↓
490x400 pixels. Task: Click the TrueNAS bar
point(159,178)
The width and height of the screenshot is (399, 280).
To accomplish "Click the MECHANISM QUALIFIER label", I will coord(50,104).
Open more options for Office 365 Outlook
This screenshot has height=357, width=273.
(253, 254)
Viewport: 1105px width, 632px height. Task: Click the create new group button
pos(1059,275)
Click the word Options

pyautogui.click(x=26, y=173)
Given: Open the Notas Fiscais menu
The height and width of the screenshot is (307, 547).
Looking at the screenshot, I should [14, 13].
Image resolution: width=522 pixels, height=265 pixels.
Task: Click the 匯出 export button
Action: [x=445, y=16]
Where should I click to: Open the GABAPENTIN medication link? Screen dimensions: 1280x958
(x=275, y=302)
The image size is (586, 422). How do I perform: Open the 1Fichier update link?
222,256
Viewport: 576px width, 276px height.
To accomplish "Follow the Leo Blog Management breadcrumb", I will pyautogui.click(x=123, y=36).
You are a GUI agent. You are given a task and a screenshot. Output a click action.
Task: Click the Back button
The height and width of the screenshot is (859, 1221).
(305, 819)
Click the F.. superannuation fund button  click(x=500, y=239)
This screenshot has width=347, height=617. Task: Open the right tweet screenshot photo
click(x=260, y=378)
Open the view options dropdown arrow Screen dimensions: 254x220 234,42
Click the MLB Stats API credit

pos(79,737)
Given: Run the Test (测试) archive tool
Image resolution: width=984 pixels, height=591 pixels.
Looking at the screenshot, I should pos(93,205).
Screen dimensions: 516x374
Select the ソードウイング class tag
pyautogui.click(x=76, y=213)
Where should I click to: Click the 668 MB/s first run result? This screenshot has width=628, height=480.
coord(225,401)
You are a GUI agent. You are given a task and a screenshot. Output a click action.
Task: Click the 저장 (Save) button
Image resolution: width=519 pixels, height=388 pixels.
↑
→ Directions
Make an exact copy of every record in the listing.

→ Solution to the problem
490x400 pixels. Task: Click the TrueNAS bar
point(159,178)
The width and height of the screenshot is (399, 280).
To accomplish "Click the MECHANISM QUALIFIER label", I will coord(50,104).
Open more options for Office 365 Outlook
This screenshot has height=357, width=273.
(253, 254)
Viewport: 1105px width, 632px height. Task: Click the create new group button
pos(1059,275)
Click the word Options

pyautogui.click(x=26, y=173)
Given: Open the Notas Fiscais menu
The height and width of the screenshot is (307, 547).
Looking at the screenshot, I should [14, 13].
Image resolution: width=522 pixels, height=265 pixels.
Task: Click the 匯出 export button
Action: [x=445, y=16]
Where should I click to: Open the GABAPENTIN medication link? Screen dimensions: 1280x958
(x=275, y=302)
The image size is (586, 422). How do I perform: Open the 1Fichier update link?
222,256
Viewport: 576px width, 276px height.
To accomplish "Follow the Leo Blog Management breadcrumb", I will pyautogui.click(x=123, y=36).
You are a GUI agent. You are given a task and a screenshot. Output a click action.
Task: Click the Back button
The height and width of the screenshot is (859, 1221).
(305, 819)
Click the F.. superannuation fund button  click(x=500, y=239)
This screenshot has width=347, height=617. Task: Open the right tweet screenshot photo
click(x=260, y=378)
Open the view options dropdown arrow Screen dimensions: 254x220 234,42
Click the MLB Stats API credit

pos(79,737)
Given: Run the Test (测试) archive tool
Image resolution: width=984 pixels, height=591 pixels.
Looking at the screenshot, I should pos(93,205).
Screen dimensions: 516x374
Select the ソードウイング class tag
pyautogui.click(x=76, y=213)
Where should I click to: Click the 668 MB/s first run result? This screenshot has width=628, height=480.
coord(225,401)
You are a GUI agent. You are given a task and a screenshot. Output a click action.
Task: Click the 저장 (Save) button
Image resolution: width=519 pixels, height=388 pixels.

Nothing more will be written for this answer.